# Humane Education?



## ILGHAUS (Nov 25, 2002)

Are there any shelter workers, rescues, fosters, or educators here that are involved with Humane Education? We are getting ready to enlarge ours with the kids and I would love to get some new ideas from others. Did you put together your own educational program or use that of another organization? Also if so, did you apply and receive any grants or go only with your local community funding? Did you partner with any other group?


----------



## maxsmom1229 (Apr 12, 2007)

im not personally involved, but back home in NY there is a fabulous program that i remember visiting often with my school, and girl-scouts. they really cater to kids and are so super friendly im sure they wont mind sharing ideas and helping you expand your own program. they are called Bide-a-wee. i have no idea what that means... but they are a no kill shelter in Wantagh NY with separate facilities right next door for humane education. here is their website http://www.bideawee.org go on the top tabs click on "how we help" then click "learning centers" and it gives over views of classes and such. on the left hand side of the page at the bottom is contact us, and i would recommend contacting the Wantagh branch, but im sure anyone can help you. hope this helps. and good luck!


----------



## sitstay (Jan 20, 2003)

HSUS has a whole line of Humane Education materials for children. I am not sure if you need to be a member to access it, and I believe they charge for most of it.
I have gotten hazy on details, but I think there are grant opportunities available. 
Sheilah


----------



## oregongsdr111 (Nov 20, 2005)

I will PM you a name from our Shelter. She may be able to start you off. : )


----------



## ILGHAUS (Nov 25, 2002)

I happened to look through their material and grant and nothing there that I could use. The "grant" they offer is only toward the purchase of their materials.
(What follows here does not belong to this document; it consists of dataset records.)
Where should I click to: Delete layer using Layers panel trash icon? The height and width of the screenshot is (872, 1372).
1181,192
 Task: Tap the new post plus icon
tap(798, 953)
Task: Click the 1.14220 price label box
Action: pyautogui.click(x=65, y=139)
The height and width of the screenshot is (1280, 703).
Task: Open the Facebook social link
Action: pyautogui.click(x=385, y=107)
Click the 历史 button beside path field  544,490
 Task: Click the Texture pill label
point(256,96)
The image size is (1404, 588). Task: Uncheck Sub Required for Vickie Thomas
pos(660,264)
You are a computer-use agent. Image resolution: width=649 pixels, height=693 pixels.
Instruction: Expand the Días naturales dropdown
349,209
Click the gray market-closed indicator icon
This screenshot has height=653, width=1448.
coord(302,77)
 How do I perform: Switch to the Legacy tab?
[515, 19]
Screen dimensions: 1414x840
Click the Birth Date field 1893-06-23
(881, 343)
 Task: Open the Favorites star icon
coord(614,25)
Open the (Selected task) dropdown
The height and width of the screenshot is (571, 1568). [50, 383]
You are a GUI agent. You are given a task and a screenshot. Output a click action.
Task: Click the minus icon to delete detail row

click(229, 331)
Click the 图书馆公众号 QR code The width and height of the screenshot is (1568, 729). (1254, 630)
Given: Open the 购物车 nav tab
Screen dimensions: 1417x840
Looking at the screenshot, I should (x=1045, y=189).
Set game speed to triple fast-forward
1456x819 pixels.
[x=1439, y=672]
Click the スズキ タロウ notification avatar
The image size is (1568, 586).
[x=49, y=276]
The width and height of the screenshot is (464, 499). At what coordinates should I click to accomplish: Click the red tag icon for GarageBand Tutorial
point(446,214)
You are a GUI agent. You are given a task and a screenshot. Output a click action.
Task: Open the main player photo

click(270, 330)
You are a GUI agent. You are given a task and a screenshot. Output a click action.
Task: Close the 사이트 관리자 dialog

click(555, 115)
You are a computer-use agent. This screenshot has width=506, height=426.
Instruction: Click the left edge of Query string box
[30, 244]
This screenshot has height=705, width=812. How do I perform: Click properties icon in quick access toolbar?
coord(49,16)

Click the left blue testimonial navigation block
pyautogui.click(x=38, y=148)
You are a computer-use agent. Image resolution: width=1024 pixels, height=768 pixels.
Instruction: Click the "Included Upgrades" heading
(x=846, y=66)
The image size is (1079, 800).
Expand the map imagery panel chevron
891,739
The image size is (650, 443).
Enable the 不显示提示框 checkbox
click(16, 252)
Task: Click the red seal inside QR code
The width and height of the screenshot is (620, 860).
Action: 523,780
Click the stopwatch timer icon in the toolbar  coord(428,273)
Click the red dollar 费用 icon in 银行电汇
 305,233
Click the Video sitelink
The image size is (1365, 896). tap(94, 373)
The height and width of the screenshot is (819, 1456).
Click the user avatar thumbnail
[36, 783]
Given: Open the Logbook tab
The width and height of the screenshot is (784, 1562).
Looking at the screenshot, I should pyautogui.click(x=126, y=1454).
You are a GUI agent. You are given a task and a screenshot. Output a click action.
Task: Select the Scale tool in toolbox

Thank you anyway.


----------



## dd (Jun 10, 2003)

There is a recommended reading list on the UAN site - not sure how useful it is:
http://www.uan.org/index.cfm?navid=335

APHE has an interesting guideline:
http://aphe.org/

http://aphe.org/webdocuments/APHE%20Professional%20Guidelines.pdf


----------



## ILGHAUS (Nov 25, 2002)

Thanks for the links -- there is a couple of things in there that I want to look over again. 

We too have a reading program (though ours is a lot smaller







) but I love looking at what other organizations are doing as just about everything adds to future ideas. 

We are looking into grants and a couple of agencies that help by donating books to try to be able to give the kids a copy of one of the books that we use to take home with them. 

Here is a working goal that we have for our Humane Education: 
_To teach children to respect their companion dogs as living, feeling, and deserving creatures and by doing so make the connection to treating people in the same manner._


----------